Parenting is forever. Our kids know we won’t leave them on the road (even if we’ve thought about it a time or two). They also know that we have an inherent desire to help them get to the destination—or beyond a crisis, if that’s what they need. That may just mean helping them navigate to the other side of anger.
So how do we do that? Is it too late to open the car door and ask them to drive? Well that’s one option, but you could also take a deep breath and remind yourself that they might need a little parent/guardian GPS on the route to a peaceful heart—and there’s something behind the anger that’s more important than the defensive response you are feeling right now. Try the following:
- Reflect what you see instead of what you feel, “What you are saying is that you are angry. Is that right?” Try to focus on their strong feelings instead of your strong reaction to them.
- Open the door to conversation with your own authenticity and vulnerability. Share about a time that anger hid more complex emotions for you. “When I feel angry, it is a way for me to feel stronger when I’m actually feeling powerless or frustrated, but it can actually cause more problems when people get angry back. For example…” If that’s not your style, try watching the movie Inside Out together for a family gathering and invite discussion about vulnerable feelings. There’s something everyone can relate to and the character Anger plays a key role!
- Ask for a peek behind the curtain. “What else is behind the anger? Are there worries or concerns or frustrations that you can share that are triggering the anger?” Lynne suggests that young adults might benefit from the visual analogy of an iceberg that holds far more under the surface than what is visible at first glance.

- - - - -

REQUIRED TASKS:
**a.** Please repeat part of the parenting text word for word: begin at the words that have "So how do we" and stop after "reaction to them.".
**b.** Give the verb that opens each suggestion in the parenting text's bulleted list.

- - - - -

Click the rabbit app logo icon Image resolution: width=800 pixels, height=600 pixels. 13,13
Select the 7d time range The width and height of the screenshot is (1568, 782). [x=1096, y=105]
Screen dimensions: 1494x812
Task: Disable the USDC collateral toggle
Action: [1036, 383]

- - - - -

REPLIES:
**a.**
So how do we do that? Is it too late to open the car door and ask them to drive? Well that’s one option, but you could also take a deep breath and remind yourself that they might need a little parent/guardian GPS on the route to a peaceful heart—and there’s something behind the anger that’s more important than the defensive response you are feeling right now. Try the following:
- Reflect what you see instead of what you feel, “What you are saying is that you are angry. Is that right?” Try to focus on their strong feelings instead of your strong reaction to them.

**b.**
Reflect
Open
Ask